■ WHAT YOU WILL DO ■
Starting at the line that contains "Click 审核 button for task 828", write out every line through the end of the records below exactly as it appears, and leave out all pictures.

···

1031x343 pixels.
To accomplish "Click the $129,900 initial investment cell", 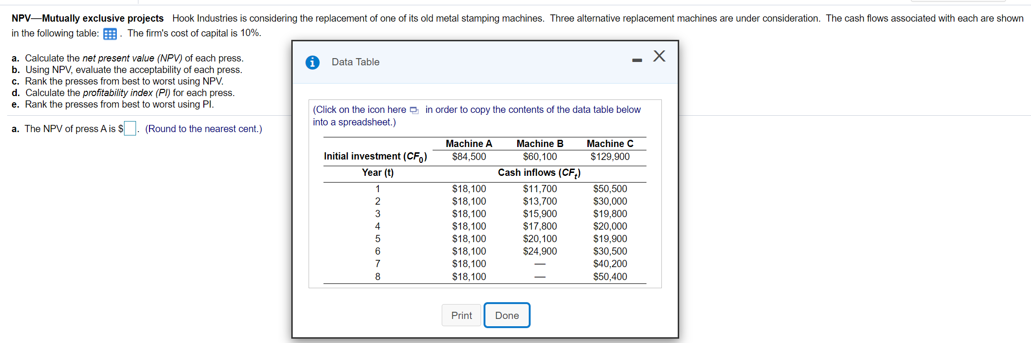I will tap(610, 157).
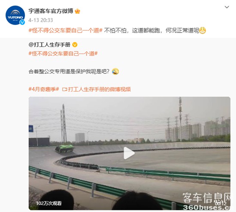Click the 00:12 video duration label

click(x=221, y=204)
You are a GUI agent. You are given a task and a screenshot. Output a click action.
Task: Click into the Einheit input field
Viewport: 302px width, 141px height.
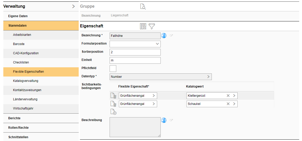[135, 60]
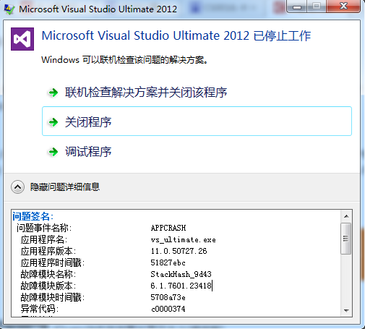This screenshot has height=329, width=365.
Task: Click the details scrollbar down arrow
Action: pos(346,311)
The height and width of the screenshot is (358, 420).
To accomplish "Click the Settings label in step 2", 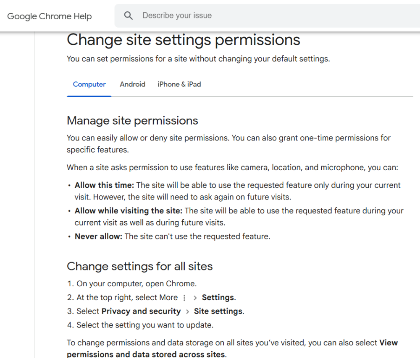I will tap(218, 297).
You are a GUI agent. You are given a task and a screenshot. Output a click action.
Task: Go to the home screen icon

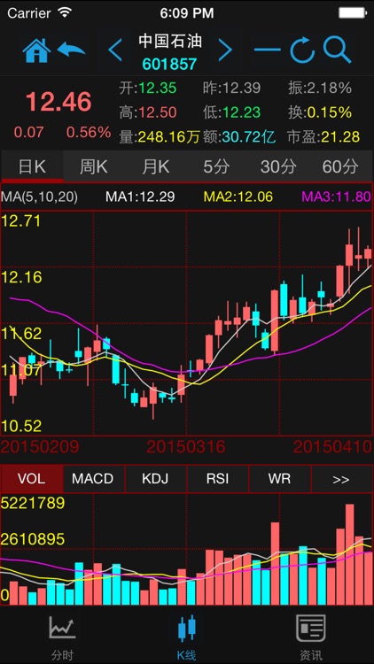coord(36,50)
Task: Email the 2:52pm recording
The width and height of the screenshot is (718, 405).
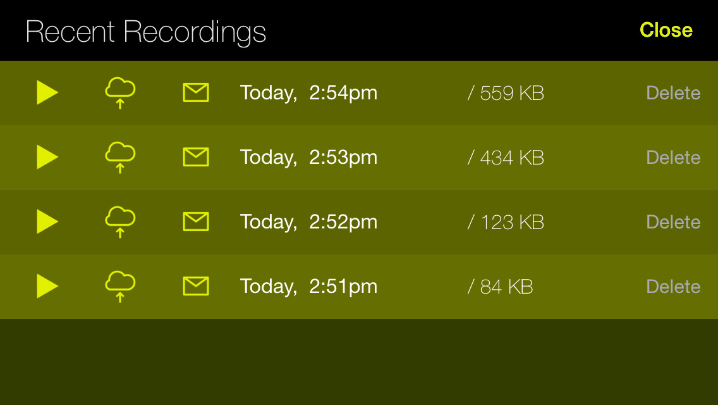Action: (x=196, y=222)
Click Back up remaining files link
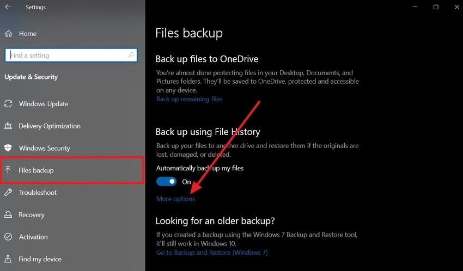This screenshot has width=463, height=271. pos(189,99)
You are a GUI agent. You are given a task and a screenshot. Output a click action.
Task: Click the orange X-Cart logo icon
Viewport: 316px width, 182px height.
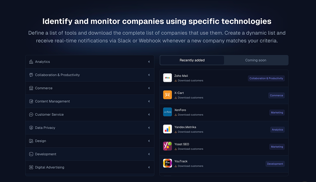click(167, 95)
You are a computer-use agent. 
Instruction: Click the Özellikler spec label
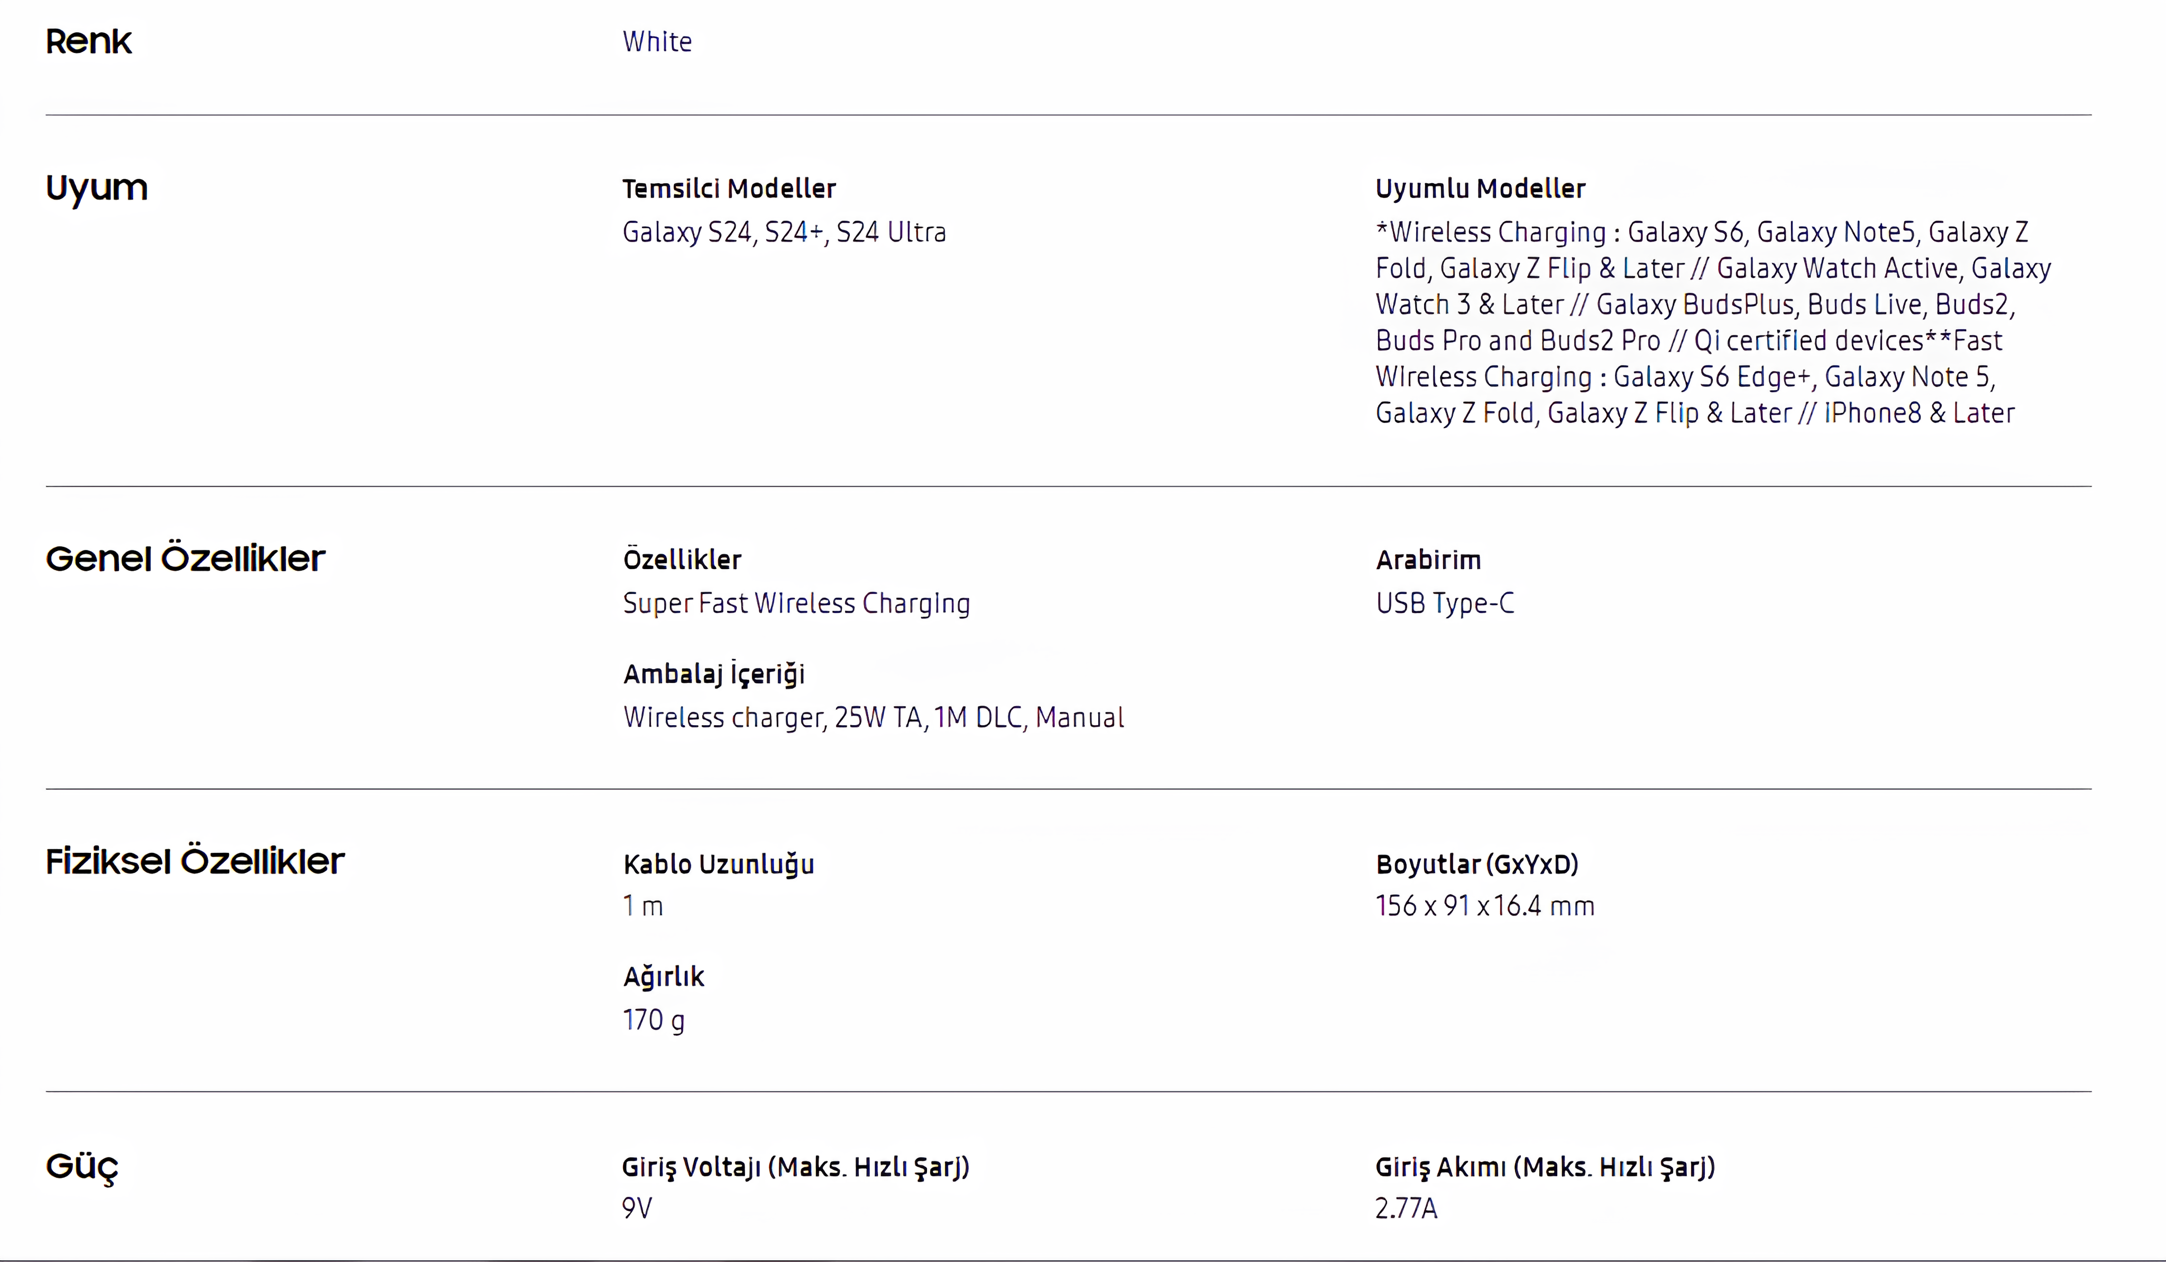682,559
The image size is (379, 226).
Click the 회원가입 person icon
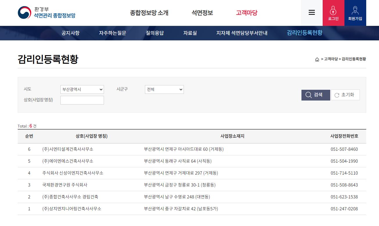[355, 11]
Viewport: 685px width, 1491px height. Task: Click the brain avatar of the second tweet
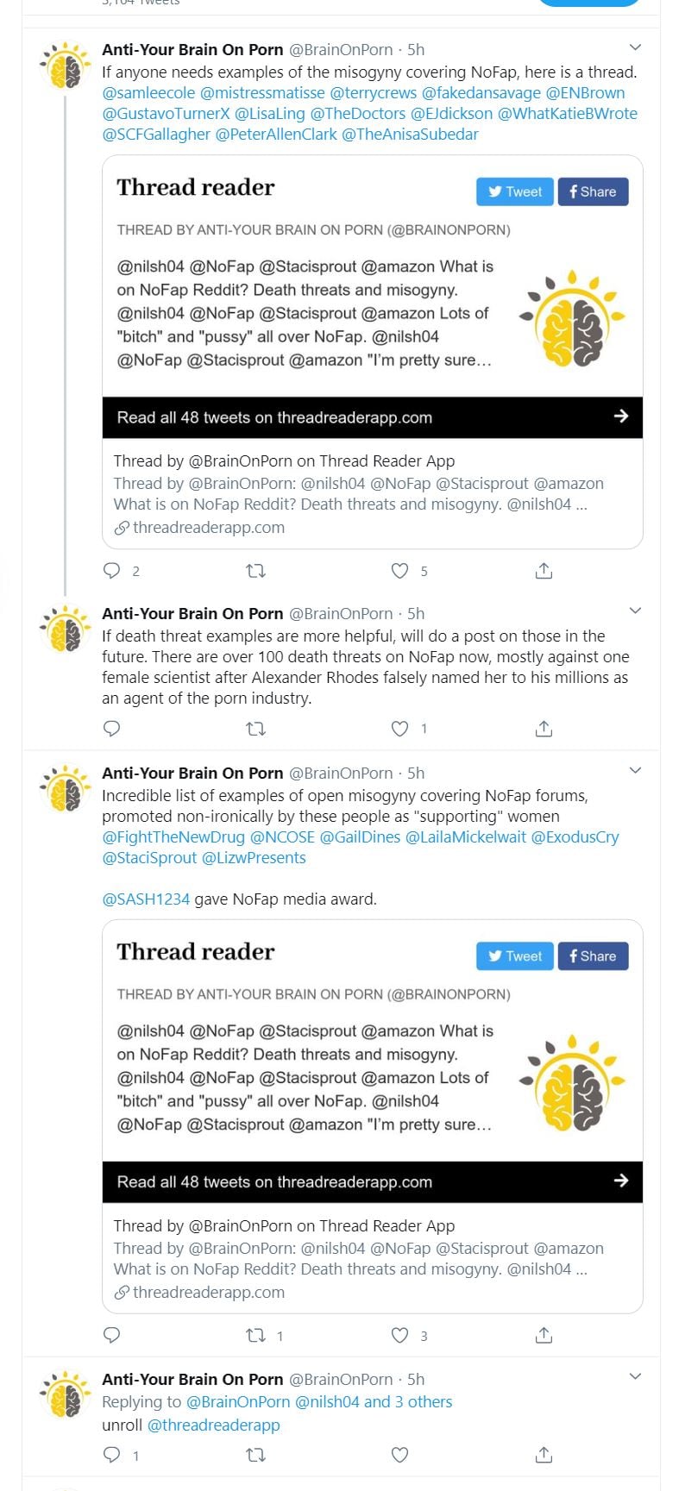tap(66, 630)
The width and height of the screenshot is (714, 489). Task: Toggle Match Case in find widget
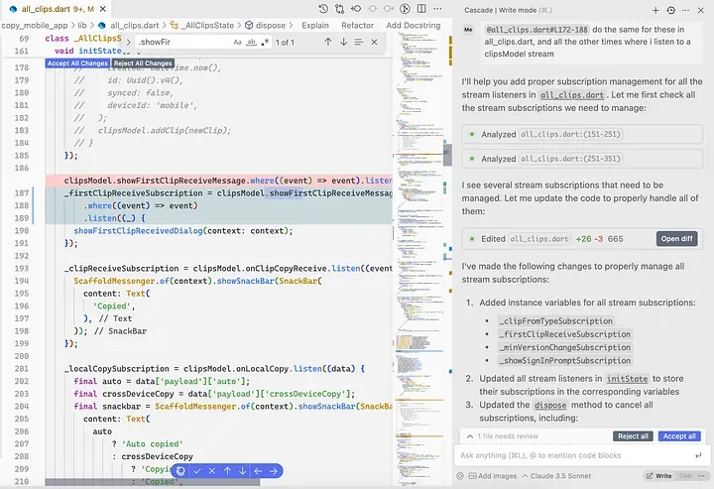pos(238,43)
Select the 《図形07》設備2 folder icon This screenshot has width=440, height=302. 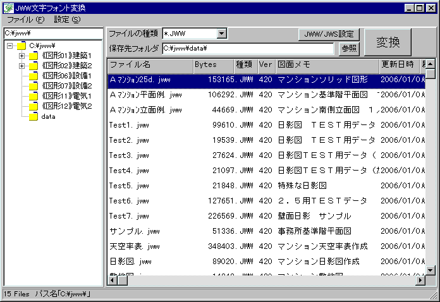[x=34, y=86]
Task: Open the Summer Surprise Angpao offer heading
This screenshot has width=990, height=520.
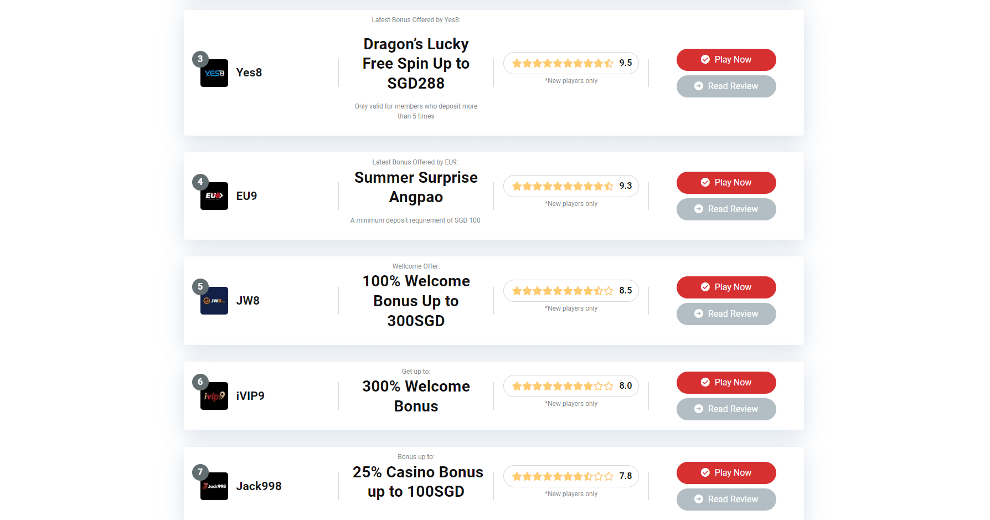Action: click(x=416, y=187)
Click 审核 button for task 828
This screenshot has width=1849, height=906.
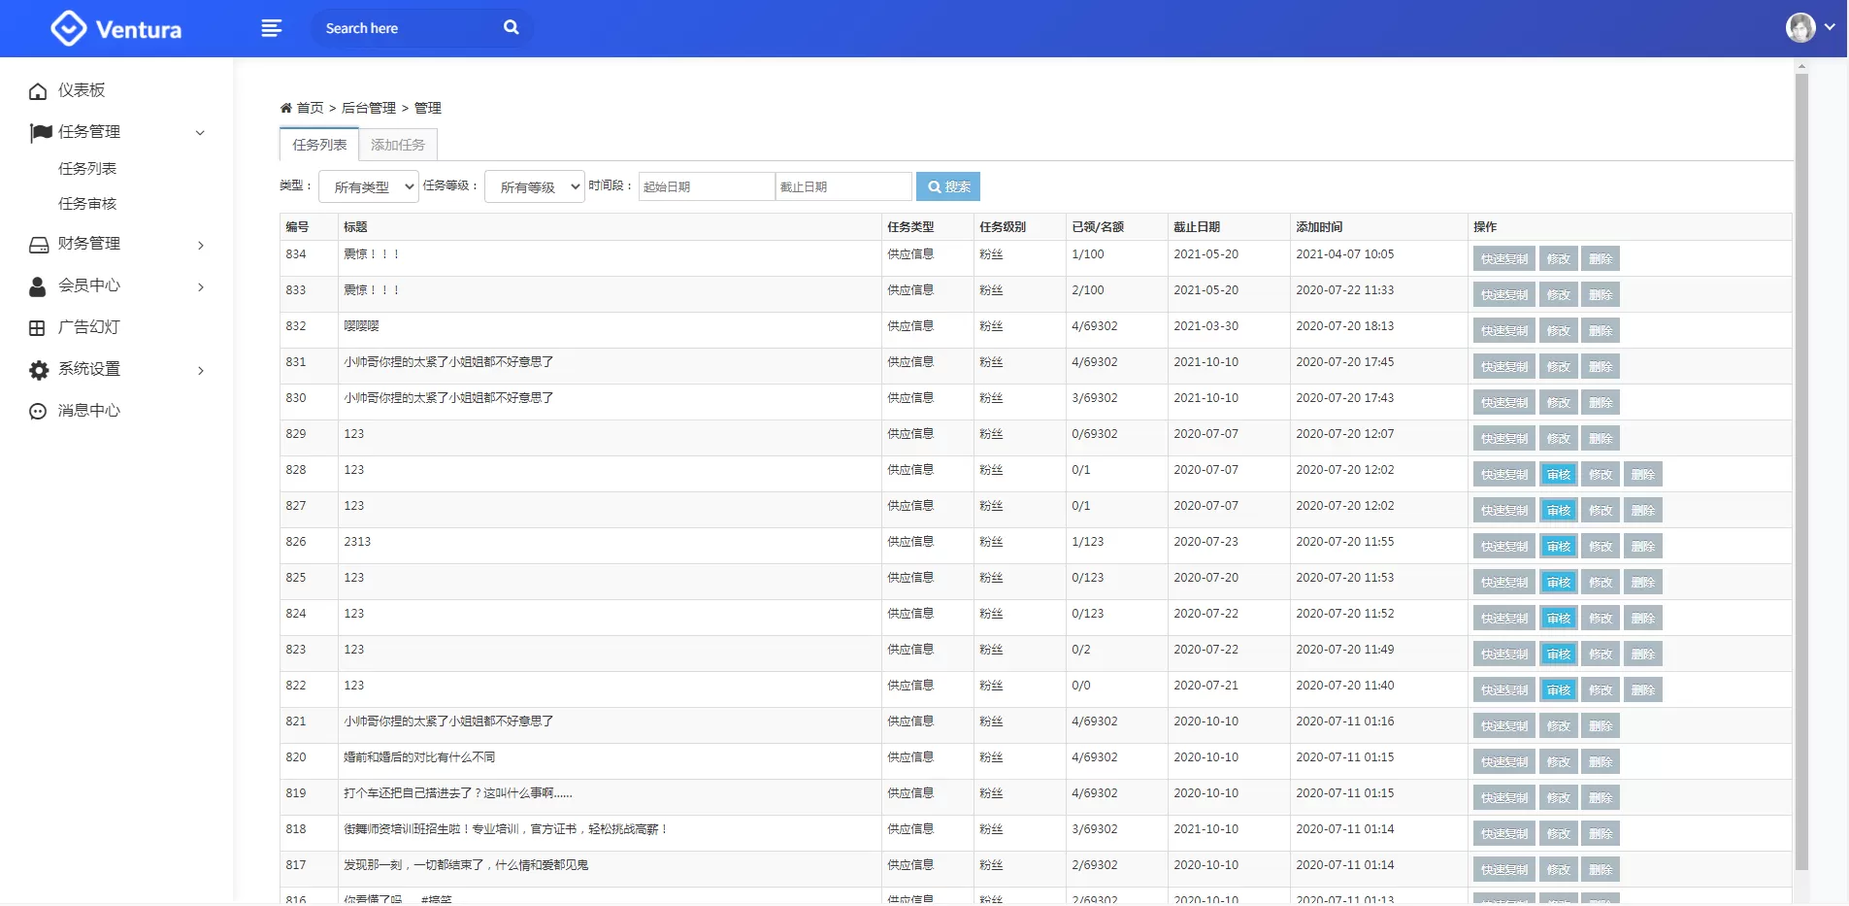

···

■ SOLUTION FOR THIS TASK ■
Click 审核 button for task 828
This screenshot has width=1849, height=906.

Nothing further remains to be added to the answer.